Article in The Derbyshire Times, 13 May 1935

Even the trade press picked up on the event. A tongue-in-cheek letter by a reviewer for Today’s Cinema congratulated the Derbyshire police for their filmic enterprise: “Our industry seems to be playing an increasing part not only in causing crime… but in preventing it… Some time ago, we seem to remember a film camera being set as a trap to catch an alleged fowl thief. But you seem to have done the thing in style. The film, we read, lasted some 15 minutes. After the first ‘performance’ the picture was re-wound and put through again, being stopped at particular places as required by the defendants… One thing we think ought to be made clear: Was your film really non-flam? We should hate to think of so enterprising a chief constable committing an offence under the Cinematograph Act of 1909 through excess of zeal!”

As an archivist, I was curious to know whether the 16mm artefact preserved at the BFI Conservation Centre was the actual film that was projected in court. With the help of conservation specialist Angelo Lucatello, who carried out a ‘forensic’ examination of the film, we were able to ascertain that it was indeed the actual artefact projected. Several articles noted that the film was stopped during projection to allow the faces of the defendants in court to be compared with those of the perpetrators on screen, and this correlated with the physical state of those sections of the film – visible emulsion damage was caused by the heat of the projector bulb when the film was stopped. The Derbyshire Times article even accounted for the (almost) subliminal shot of the elephants: “three elephants, who were performing at a circus in the town, ambled slowly across the screen.” 

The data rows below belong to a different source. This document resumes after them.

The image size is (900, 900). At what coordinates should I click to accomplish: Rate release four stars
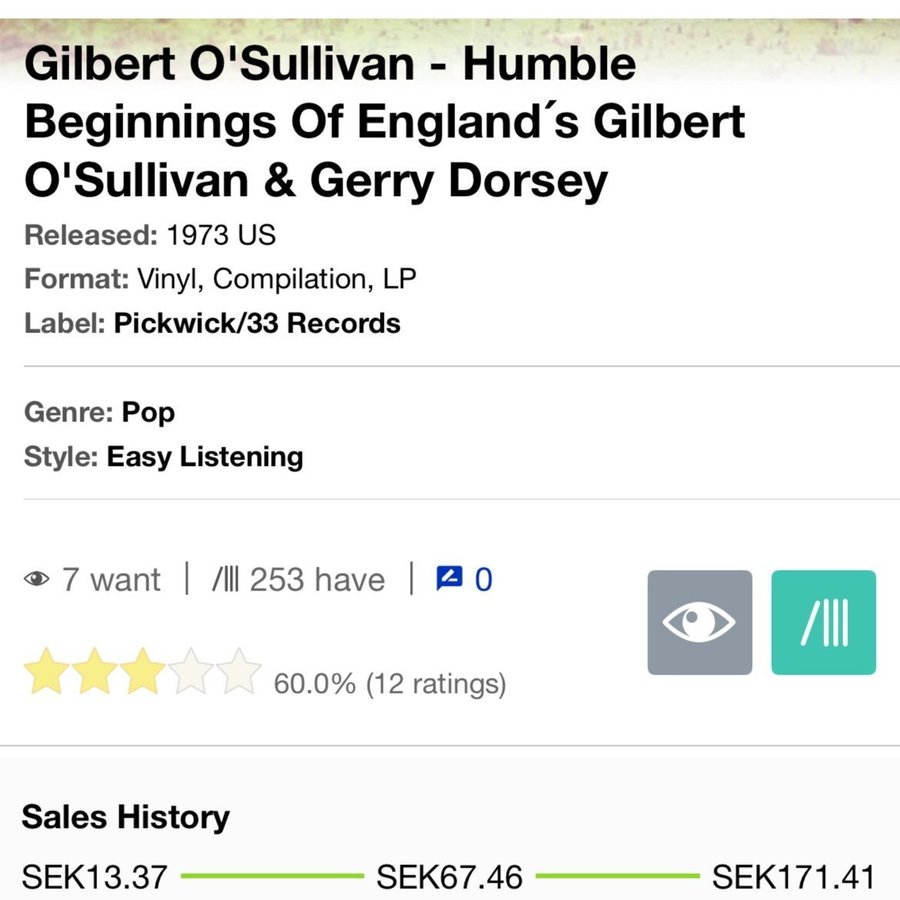coord(191,671)
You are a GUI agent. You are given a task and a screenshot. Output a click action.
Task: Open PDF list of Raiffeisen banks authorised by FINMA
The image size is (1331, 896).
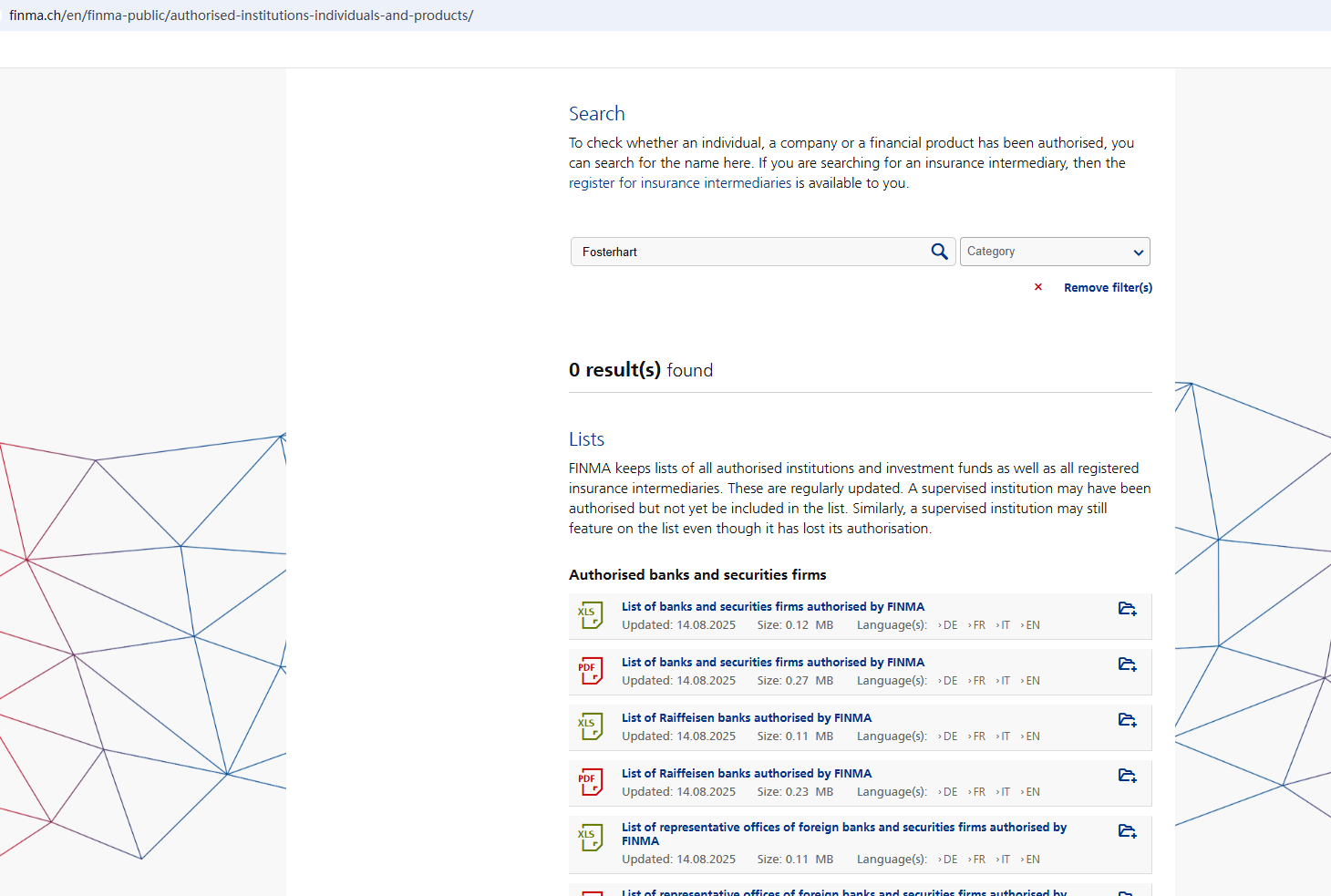click(x=746, y=774)
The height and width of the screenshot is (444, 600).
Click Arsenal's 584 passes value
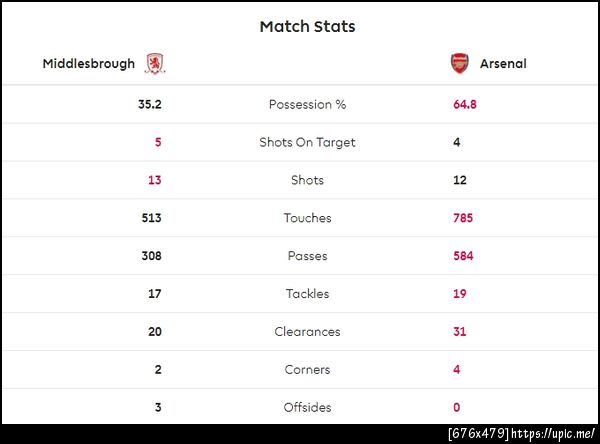click(x=462, y=256)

Detail of an article in The Derbyshire Times, 13 May 1935

The article concluded with a statement made by the chief magistrate, Mr Alderman H. Varley, which beautifully encapsulates the mood of the day: “It has to be said that on occasions the law is an ass, and in regard to betting laws, the law is an ass. I can telephone a £1 bet, and I can keep within the law, but if I make a sixpenny bet in my house or in the street I am liable.” Evidence is a wonderful example of how non-fiction films born of a utilitarian purpose many decades ago can have rich resonance for audiences today. And how many betting shops now stand on these streets?